» Goal
Please explain, using the passage on Lady Byron below, why she says she must hate the creed that made Lord Byron see God as an Avenger and not as a Father. Answer in one to three sentences.

It has seemed, to some, wholly inconsistent,
that Lady Byron, if this story were true, could retain
any kindly feeling for Lord Byron, or any tenderness
for his memory; that the profession implied a certain
hypocrisy: but, in this sad review, we may see
how the woman who once had loved him, might, in spite
of every wrong he had heaped upon her, still have
looked on this awful wreck and ruin chiefly with pity.
While she stood afar, and refused to justify or join
in the polluted idolatry which defended his vices,
there is evidence in her writings that her mind often
went back mournfully, as a mother’s would, to
the early days when he might have been saved.
One of her letters in Robinson’s
Memoirs, in regard to his religious opinions, shows
with what intense earnestness she dwelt upon the unhappy
influences of his childhood and youth, and those early
theologies which led him to regard himself as one
of the reprobate. She says,
’Not merely from casual expressions,
but from the whole tenor of Lord Byron’s
feelings, I could not but conclude that he was a believer
in the inspiration of the Bible, and had the gloomiest
Calvinistic tenets. To that unhappy view
of the relation of the creature to the Creator
I have always ascribed the misery of his life.
’It is enough for me to know that
he who thinks his transgression beyond forgiveness
. . . has righteousness beyond that of the self- satisfied
sinner. It is impossible for me to doubt, that,
could he once have been assured of pardon, his
living faith in moral duty, and love of virtue
("I love the virtues that I cannot claim"), would have
conquered every temptation. Judge, then, how
I must hate the creed that made him see God as
an Avenger, and not as a Father! My own impressions
were just the reverse, but could have but little weight;
and it was in vain to seek to turn his thoughts
from that fixed idea with which he connected his
personal peculiarity as a stamp. Instead of
being made happier by any apparent good, he felt convinced
that every blessing would be turned into a curse
to him . . . “The worst of it is, I
do believe,” he said. I, like all connected
with him, was broken against the rock of predestination.
I may be pardoned for my frequent reference to
the sentiment (expressed by him), that I was only
sent to show him the happiness he was forbidden to
enjoy.’
In this letter we have the heart,
not of the wife, but of the mother, the
love that searches everywhere for exténuations
of the guilt it is forced to confess.

» Provided records
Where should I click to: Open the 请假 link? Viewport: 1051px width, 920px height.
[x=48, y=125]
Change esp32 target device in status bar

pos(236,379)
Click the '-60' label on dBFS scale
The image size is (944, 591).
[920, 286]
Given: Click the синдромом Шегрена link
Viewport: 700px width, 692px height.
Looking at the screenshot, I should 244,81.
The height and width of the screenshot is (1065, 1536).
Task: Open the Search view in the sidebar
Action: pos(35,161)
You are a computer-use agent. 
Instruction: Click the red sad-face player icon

» Task result
She believed that if he could once have been assured of pardon, his living faith in moral duty and his love of virtue would have conquered every temptation. The gloomy Calvinistic tenets kept him from that assurance, and she ascribed the misery of his life to them.